Top of Exercise data

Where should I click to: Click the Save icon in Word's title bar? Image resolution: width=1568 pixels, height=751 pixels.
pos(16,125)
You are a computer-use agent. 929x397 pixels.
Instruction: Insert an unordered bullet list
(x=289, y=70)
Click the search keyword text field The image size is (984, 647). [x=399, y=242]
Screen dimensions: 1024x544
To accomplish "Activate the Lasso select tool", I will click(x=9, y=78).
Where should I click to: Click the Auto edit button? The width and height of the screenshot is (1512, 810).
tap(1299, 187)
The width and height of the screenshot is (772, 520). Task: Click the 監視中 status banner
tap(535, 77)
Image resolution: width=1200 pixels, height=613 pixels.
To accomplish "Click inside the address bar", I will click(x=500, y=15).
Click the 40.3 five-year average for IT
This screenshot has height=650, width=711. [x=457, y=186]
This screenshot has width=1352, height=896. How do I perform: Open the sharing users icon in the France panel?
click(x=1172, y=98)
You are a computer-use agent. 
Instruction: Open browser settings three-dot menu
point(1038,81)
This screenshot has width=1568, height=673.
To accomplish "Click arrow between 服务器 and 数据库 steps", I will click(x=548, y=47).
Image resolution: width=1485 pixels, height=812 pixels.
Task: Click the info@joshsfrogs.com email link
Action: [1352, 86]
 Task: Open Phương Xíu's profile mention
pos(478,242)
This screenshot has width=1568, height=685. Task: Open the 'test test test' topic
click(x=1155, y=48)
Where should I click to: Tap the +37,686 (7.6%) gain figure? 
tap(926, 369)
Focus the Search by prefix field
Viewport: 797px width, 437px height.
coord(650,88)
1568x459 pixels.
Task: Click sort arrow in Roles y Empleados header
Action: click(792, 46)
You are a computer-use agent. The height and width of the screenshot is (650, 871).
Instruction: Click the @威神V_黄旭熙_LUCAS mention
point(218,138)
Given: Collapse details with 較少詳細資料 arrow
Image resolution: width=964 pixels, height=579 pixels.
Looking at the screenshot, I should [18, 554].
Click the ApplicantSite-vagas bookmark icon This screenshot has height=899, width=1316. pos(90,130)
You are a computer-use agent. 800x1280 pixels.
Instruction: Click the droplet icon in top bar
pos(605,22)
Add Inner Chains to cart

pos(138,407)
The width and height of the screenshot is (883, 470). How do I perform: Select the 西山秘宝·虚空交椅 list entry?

Bottom of Exercise data

• **Task details**:
Every line of the material that includes the word "agent" needs to be copied.

• **Output for this exercise**:
You are a computer-use agent. 929x397 pixels.
You are a computer-use agent. 
You are a computer-use agent. The height and width of the screenshot is (650, 871).
You are a computer-use agent. 800x1280 pixels.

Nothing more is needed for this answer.